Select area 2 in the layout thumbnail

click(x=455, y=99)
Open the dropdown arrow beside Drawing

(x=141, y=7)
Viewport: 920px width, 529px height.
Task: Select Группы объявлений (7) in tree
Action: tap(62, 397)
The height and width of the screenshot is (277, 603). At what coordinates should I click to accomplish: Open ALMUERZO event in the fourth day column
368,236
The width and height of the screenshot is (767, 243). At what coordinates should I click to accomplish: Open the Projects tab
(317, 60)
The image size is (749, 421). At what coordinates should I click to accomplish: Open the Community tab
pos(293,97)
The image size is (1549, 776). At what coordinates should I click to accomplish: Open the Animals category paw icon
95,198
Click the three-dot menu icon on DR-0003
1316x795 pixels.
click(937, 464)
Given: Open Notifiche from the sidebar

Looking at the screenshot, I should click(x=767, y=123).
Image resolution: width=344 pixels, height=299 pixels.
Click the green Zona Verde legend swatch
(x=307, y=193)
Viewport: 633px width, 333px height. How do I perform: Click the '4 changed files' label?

**Task:** Every line of the material above should be set down again exactly.

**Solution to the problem:**
Select area 2 in the layout thumbnail

click(x=455, y=99)
Open the dropdown arrow beside Drawing

(x=141, y=7)
Viewport: 920px width, 529px height.
Task: Select Группы объявлений (7) in tree
Action: tap(62, 397)
The height and width of the screenshot is (277, 603). At what coordinates should I click to accomplish: Open ALMUERZO event in the fourth day column
368,236
The width and height of the screenshot is (767, 243). At what coordinates should I click to accomplish: Open the Projects tab
(317, 60)
The image size is (749, 421). At what coordinates should I click to accomplish: Open the Community tab
pos(293,97)
The image size is (1549, 776). At what coordinates should I click to accomplish: Open the Animals category paw icon
95,198
Click the three-dot menu icon on DR-0003
1316x795 pixels.
click(937, 464)
Given: Open Notifiche from the sidebar

Looking at the screenshot, I should click(x=767, y=123).
Image resolution: width=344 pixels, height=299 pixels.
Click the green Zona Verde legend swatch
(x=307, y=193)
Viewport: 633px width, 333px height. How do I perform: Click the '4 changed files' label?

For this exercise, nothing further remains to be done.